Compreendemos a representatividade como fator de autoafirmação e de certa legitimidade para a expressão dos indivíduos. Uma personagem LGBT representada na novela, por exemplo, não possui a mesma função para o universitário do centro urbano que tem acesso a discussões sobre gênero e sexualidade, que possui para aquele que se encontra alheio a um espaço de pensamento e expressão dessas sexualidades.

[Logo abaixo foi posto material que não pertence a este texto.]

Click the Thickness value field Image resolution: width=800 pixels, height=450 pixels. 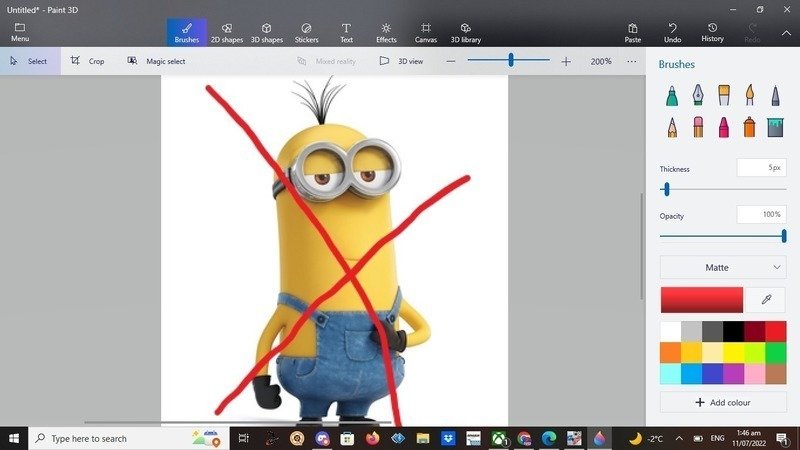761,168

O indivíduo LGBT que está inserido nos debates sobre gênero e sexualidade, provavelmente está rodeado de pessoas que também estão, tal como existe aquele que é excluído desse ambiente de discussões. Desse modo, os meios aos quais fazem parte são determinantes na forma com a qual expressarão essa sexualidade e serão recebidos em sua comunidade. Isso quer dizer que, o personagem LGBT da novela possui apenas função de auto identificação restrita ao fator sexualidade, mas não é capaz de politizar ou educar as massas. Dar visibilidade não significa dar condições de uma existência igualitária, pois de pouco adianta ser visto se for para ser violentado.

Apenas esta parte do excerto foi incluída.